Li Xiaodong, Jiang Lihong, Li Fan, Liu Yan, Dai Jiuzeng, Zhao Pan, Qin Yaqun, Li Jin, Xu Dongping
Medical school of Chinese PLA, Beijing 100853, China.
Zhonghua Gan Zang Bing Za Zhi. 2015 Jan;23(1):23-7. doi: 10.3760/cma.j.issn.1007-3418.2015.01.007.
To determine the mutational profile and clinical implications of the viral reverse-transcriptase (rt)A 181T mutation in hepatitis B virus (HBV) through population-based analysis of clinical samples.
Serum samples from 3, 013 patients who visited The 302 Hospital (Beijing, China) were investigated.HBV DNA was extracted and HBV mutations and genotypes were determined by direct sequencing.Recombinant plasmids harboring the rtA181T/sW172* mutant or wild type sequence were constructed and transfected into the HepG2 cell line. The levels of HBsAg in culture supernatants were compared and statistically analyzed.

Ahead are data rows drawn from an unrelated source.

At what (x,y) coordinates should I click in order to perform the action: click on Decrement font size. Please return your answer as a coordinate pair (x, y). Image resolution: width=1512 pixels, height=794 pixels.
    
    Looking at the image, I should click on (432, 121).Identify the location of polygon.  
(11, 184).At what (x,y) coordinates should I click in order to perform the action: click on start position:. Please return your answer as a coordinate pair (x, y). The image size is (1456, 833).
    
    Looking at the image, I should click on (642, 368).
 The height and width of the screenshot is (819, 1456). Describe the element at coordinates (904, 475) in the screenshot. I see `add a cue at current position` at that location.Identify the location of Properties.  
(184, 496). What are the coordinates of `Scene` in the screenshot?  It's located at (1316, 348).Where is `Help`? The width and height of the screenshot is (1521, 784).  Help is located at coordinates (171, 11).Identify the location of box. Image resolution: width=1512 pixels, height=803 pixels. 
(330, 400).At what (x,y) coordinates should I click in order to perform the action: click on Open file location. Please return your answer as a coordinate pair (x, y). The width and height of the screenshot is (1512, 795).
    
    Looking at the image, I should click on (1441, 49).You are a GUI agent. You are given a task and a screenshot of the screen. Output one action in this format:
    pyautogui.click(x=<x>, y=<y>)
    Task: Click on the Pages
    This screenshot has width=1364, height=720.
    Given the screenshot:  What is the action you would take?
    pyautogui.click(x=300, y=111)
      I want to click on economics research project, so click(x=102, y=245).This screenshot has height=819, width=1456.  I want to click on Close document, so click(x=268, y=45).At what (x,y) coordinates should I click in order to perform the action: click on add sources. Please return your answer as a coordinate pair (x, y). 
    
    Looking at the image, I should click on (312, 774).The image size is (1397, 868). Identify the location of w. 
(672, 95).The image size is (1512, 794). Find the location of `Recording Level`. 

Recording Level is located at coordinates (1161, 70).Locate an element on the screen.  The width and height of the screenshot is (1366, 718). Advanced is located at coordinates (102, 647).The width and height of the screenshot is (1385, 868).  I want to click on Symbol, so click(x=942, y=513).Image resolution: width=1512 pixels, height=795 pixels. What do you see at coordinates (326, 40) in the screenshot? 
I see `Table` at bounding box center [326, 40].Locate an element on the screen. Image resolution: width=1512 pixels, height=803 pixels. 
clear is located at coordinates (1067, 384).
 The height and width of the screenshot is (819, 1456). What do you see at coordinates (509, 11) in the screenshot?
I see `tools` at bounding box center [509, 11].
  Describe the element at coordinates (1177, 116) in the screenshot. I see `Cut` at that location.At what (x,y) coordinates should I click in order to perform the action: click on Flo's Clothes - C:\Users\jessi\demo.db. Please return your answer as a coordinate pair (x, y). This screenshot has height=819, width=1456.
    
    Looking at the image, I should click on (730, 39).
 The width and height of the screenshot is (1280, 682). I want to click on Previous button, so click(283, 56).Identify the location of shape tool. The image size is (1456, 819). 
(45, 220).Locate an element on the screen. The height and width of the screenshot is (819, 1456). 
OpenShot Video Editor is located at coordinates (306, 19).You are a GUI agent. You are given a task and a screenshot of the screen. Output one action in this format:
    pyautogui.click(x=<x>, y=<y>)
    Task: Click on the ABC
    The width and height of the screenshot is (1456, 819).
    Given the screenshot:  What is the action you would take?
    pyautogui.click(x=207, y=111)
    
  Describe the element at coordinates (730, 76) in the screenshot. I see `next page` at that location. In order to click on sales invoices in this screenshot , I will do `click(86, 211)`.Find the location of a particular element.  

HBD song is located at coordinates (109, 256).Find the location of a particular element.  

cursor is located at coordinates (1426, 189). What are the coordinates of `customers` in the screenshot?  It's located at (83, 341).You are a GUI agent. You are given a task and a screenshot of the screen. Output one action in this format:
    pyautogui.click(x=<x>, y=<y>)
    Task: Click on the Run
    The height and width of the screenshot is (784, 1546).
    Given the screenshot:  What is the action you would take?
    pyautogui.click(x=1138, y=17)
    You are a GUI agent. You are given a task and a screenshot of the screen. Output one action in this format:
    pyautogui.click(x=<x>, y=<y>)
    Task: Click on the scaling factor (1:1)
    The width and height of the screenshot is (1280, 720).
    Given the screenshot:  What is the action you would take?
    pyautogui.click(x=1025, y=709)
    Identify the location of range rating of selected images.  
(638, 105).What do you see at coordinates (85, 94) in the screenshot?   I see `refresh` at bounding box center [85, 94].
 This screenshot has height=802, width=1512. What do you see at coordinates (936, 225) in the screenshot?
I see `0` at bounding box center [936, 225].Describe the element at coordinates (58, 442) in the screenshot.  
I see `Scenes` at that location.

The incidence of rtA181T across the study population was 4.1% (165/3, 013), and most of the rtAl 81T-positive patients had received adefovir and/or lamivudine.Forty percent (66/165) of the rtA 181T cases were single mutants and treatment responsive, 46.1% (76/165) included the adefovir-resistant mutation rtA 181 V/N236T, 12.1% (20/165) included the lamivudine-resistant mutation rtM204V/rtM2041, and 1.8% (3/165) included multidrug-resistant mutations.Interestingly, 73.9% (122/165) of the rtA181T-positive samples were detected with co-existing wild-type nucleotides at the site. The rates of HBV/C to HBV/B were 92.1% to 7.9% in the rtA181T-positive patients, but 82.1% to 17.9% in the rtA181T-negative paticnts (P less than 0.01).Almost all (98.2%; 129/165) of the rtA181T led to sW172*, while only 1.8% of the rtA181T (3/165) led to sW172L or sW172S.HBsAg secretion in vitro was reduced from the rtA181T/ sW172* strain, but there was no significant difference observed in the average serum HBsAg and HBV DNA levels of patients who carried or did not carry the mutant.
The HBV rtA181T mutation is closely associated with adefovir and lamivudine exposure.rtA181T may led to sW172*, culminating in suppression of HBsAg secretion.However, co-existence of the mutant with wild-type sequences was common among our patient population, suggesting that the mutation had little impact on serum HBsAg and HBV DNA levels across the clinical study population.
通过对临床样本进行基于人群的分析,确定乙型肝炎病毒(HBV)中病毒逆转录酶(rt)A181T突变的突变谱及其临床意义。
对就诊于中国人民解放军第三〇二医院(北京)的3013例患者的血清样本进行研究。提取HBV DNA,通过直接测序确定HBV突变和基因型。构建携带rtA181T/sW172*突变体或野生型序列的重组质粒,并转染至HepG2细胞系。比较并统计分析培养上清液中HBsAg的水平。
在整个研究人群中,rtA181T的发生率为4.1%(165/3013),大多数rtA181T阳性患者接受过阿德福韦和/或拉米夫定治疗。40%(66/165)的rtA181T病例为单突变且对治疗有反应,46.1%(76/165)包含阿德福韦耐药突变rtA181V/N236T,12.1%(20/165)包含拉米夫定耐药突变rtM204V/rtM204I,1.8%(3/165)包含多药耐药突变。有趣地是,73.9%(122/165)的rtA181T阳性样本在该位点检测到野生型核苷酸共存。rtA181T阳性患者中HBV/C与HBV/B的比例为92.1%至7.9%,而rtA1S1T阴性患者中为82.1%至17.9%(P<0.01)。几乎所有(98.2%;129/165)的rtA181T导致sW172*,而只有1.8%(3/165)的rtA181T导致sW172L或sW172S。rtA181T/sW172*毒株体外HBsAg分泌减少,但携带或未携带该突变的患者血清HBsAg和HBV DNA平均水平无显著差异。
HBV rtA181T突变与阿德福韦和拉米夫定暴露密切相关。rtA181T可能导致sW17S*,最终抑制HBsAg分泌。然而,在我们的患者群体中,突变体与野生型序列共存很常见,这表明该突变对整个临床研究人群的血清HBsAg和HBV DNA水平影响较小。